→ **What you need to do**
Rewrite these rows with every "Instruction" swapped for "Command", keeping everything else the same. Leave out the pictures.

------------------------------------

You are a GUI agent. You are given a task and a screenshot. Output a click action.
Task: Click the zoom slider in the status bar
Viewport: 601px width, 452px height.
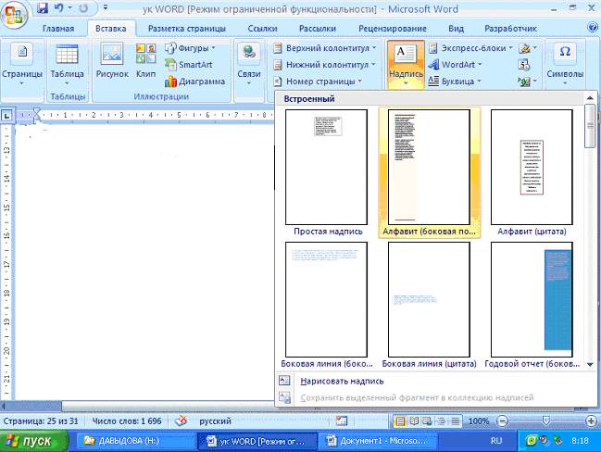point(546,421)
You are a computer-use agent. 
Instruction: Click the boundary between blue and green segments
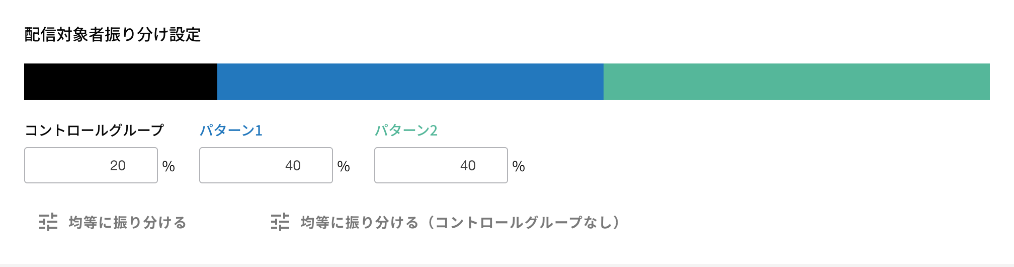pyautogui.click(x=604, y=82)
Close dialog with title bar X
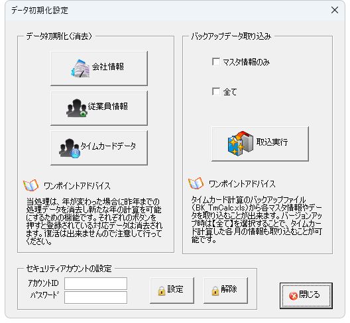Screen dimensions: 350x323 335,10
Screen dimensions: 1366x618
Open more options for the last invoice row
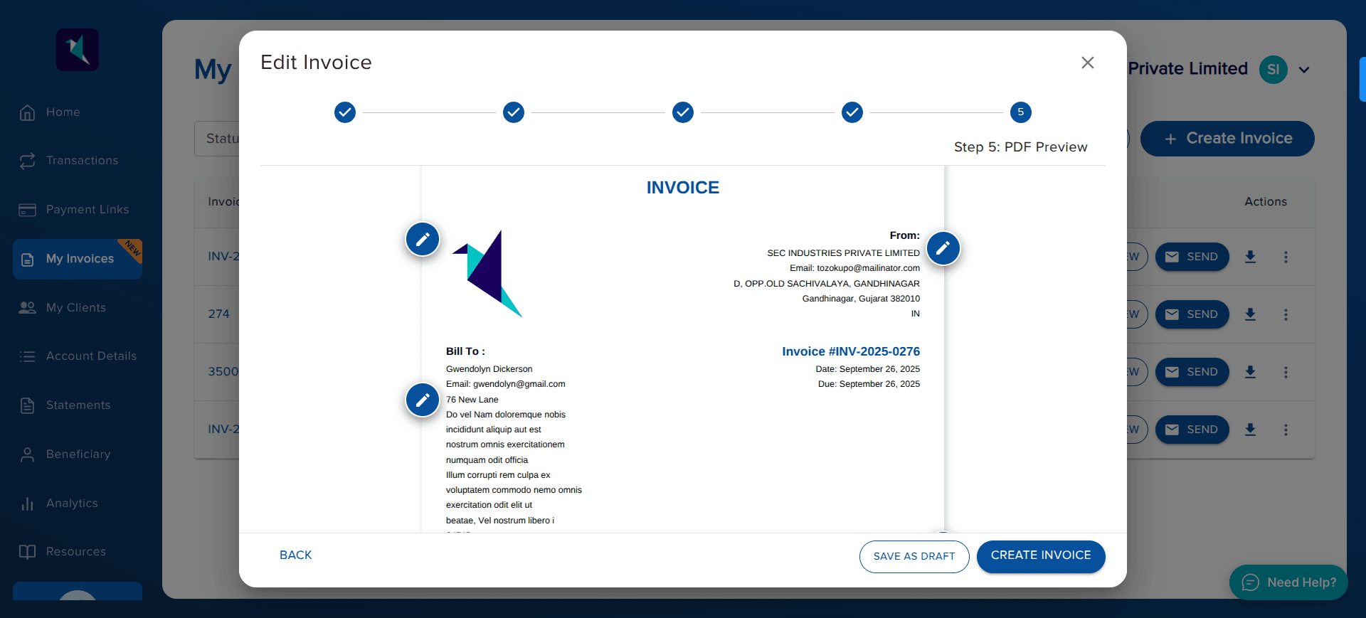click(1285, 430)
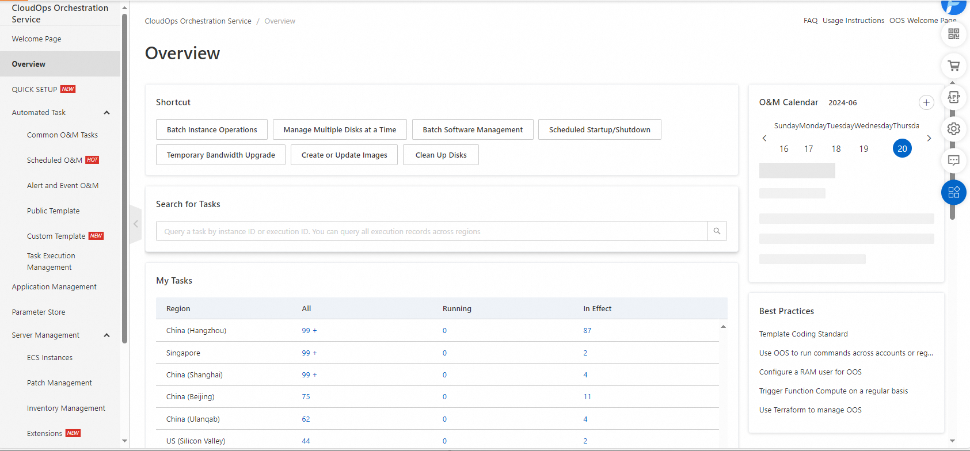The image size is (970, 451).
Task: Collapse the left sidebar with handle
Action: click(136, 224)
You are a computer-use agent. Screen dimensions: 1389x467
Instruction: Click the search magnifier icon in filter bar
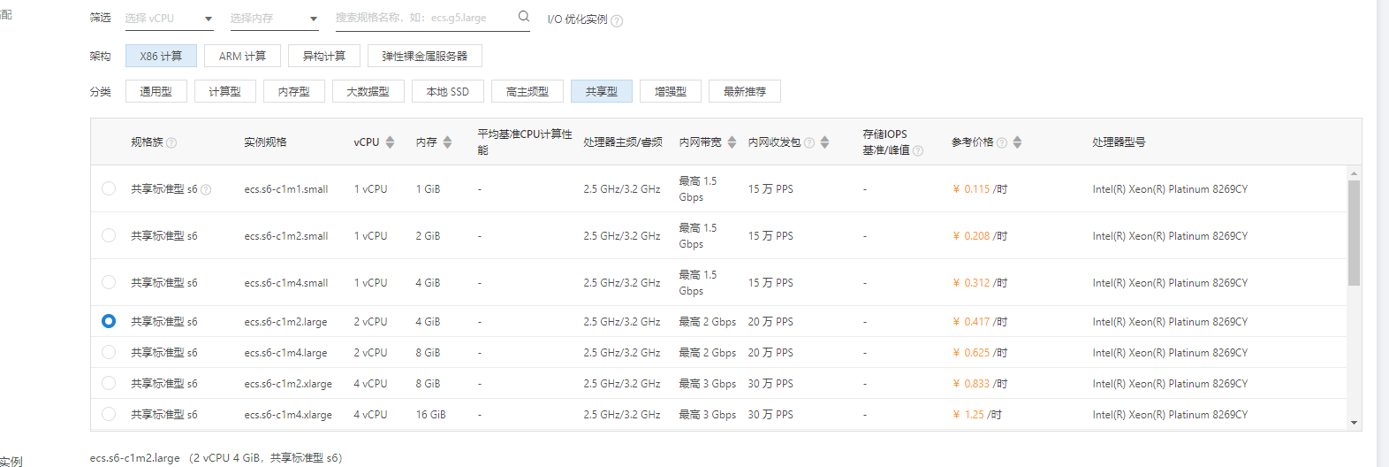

------------------------------------

→ **Task output**
You are a GUI agent. You are given a task and a screenshot. Output a click action.
Task: Click the zoom slider in the status bar
Viewport: 601px width, 452px height.
point(546,421)
You are a computer-use agent. 
Command: Click the boundary between blue and green segments
pyautogui.click(x=604, y=82)
Close dialog with title bar X
Screen dimensions: 350x323 335,10
Screen dimensions: 1366x618
Open more options for the last invoice row
click(1285, 430)
The image size is (970, 451).
Task: Collapse the left sidebar with handle
Action: click(136, 224)
You are a computer-use agent. Screen dimensions: 1389x467
Command: Click the search magnifier icon in filter bar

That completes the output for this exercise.